Ravenn February 5, 2013 15:47

Hypersonic flow over a wedge
 
2 Attachment(s)
Hello,

I'm trying to compute the flow over a wedge with an angle of 18 and a free-stream Mach number of 9, with fluent 14. (inviscid flow)

The domain I am currently using is printed on the attached file (case 1).

Boundary conditions:
- inlet: pressure far field
- high boundary: pressure far field
- low boundary before leading edge: symmetry
- low boundary (wedge and after the wedge): wall
I tried different combinations of boundary conditions for the outlet: pressure far field or pressure outlet.

I am wondering which one of the combination is the best, because I tried different domain length after the wedge, and there is always a gradient in pressure and Mach number on the outlet, so I think using pressure far field is not ideal. Is pressure outlet better? since in supersonic, the conditions on this boundary are extrapolated from the interior.
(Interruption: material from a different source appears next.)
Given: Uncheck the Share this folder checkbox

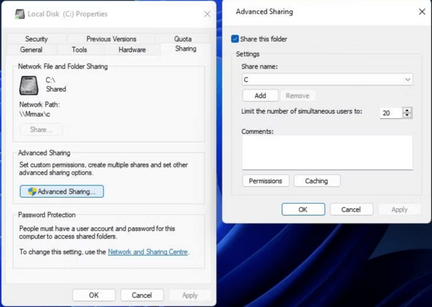Looking at the screenshot, I should tap(235, 39).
An other aspect which is linked to boundary conditions:
If I change the problem by changing the low boundary before the wedge to a wall and using viscous simulation, is it dangerous to use pressure far field directly near a no-slip wall?
Wouldn't it be better to place a small symmetry plane before the flat plat?
(see attached file, case 2)

Thank you in advance

Ravenn February 12, 2013 13:57

Any advice for this case?

D-willism March 5, 2013 16:54

Hi, Ravenn. I am new to CFD and now doing a similar CFD simulation as yours and I am also kinda confused on boundary conditions for the outlet: pressure far field or pressure outlet. As you mentioned "since in supersonic, the conditions on this boundary are extrapolated from the interior." what do you mean by "extrapolated from the interior" ?

My understanding is that if I use pressure outlet at the end of the wedge, the software can extrapolate the flow data at the outlet based on the data at the inlet, and all I need to do is to do some simple settings in Flunet interface. Is my understanding right?

Thank you and Best Regards

Ravenn March 6, 2013 11:29

Hi D-willism,

I found the sentence "since in supersonic, the conditions on this boundary are extrapolated from the interior" in Fluent manual.

The complete and exact description from the manual is ( https://www.sharcnet.ca/Software/Flu...ug/node244.htm ):
"Pressure outlet boundary conditions require the specification of a static (gauge) pressure at the outlet boundary. The value of the specified static pressure is used only while the flow is subsonic. Should the flow become locally supersonic, the specified pressure will no longer be used; pressure will be extrapolated from the flow in the interior. All other flow quantities are extrapolated from the interior."

So my understanding is that the extrapolation is done on the flow field near the outlet in the interior of the domain. What do you think?

I haven't started computations on this case yet, I will during the next few days.

Regards

D-willism March 6, 2013 17:41

from the manual, yes I agree with you. so Could you plz tell what kind of setting or parameter input you have for the pressure outlet, say mass flow, gauge pressue or etc.?

Regards

Ravenn March 7, 2013 05:45

If the flow is supersonic, I don't know if these parameters are important. The only part where it could be important is in the subsonic layer of the boundary layer, but I have to try different values.

Regards

A_Lyaskin March 7, 2013 07:12

Hi, Ravenn,

Pressure outlet is definitely the best choice in this case. As for symmetry or wall, there should be no difference. Symmetry is more strict than slip wall, as it also imposes zero normal gradient, but in your case there are no normal gradients before the shock. And it will be the same even for viscous case (if you'll keep slip wall, or zero shear stress wall in terms of Fluent).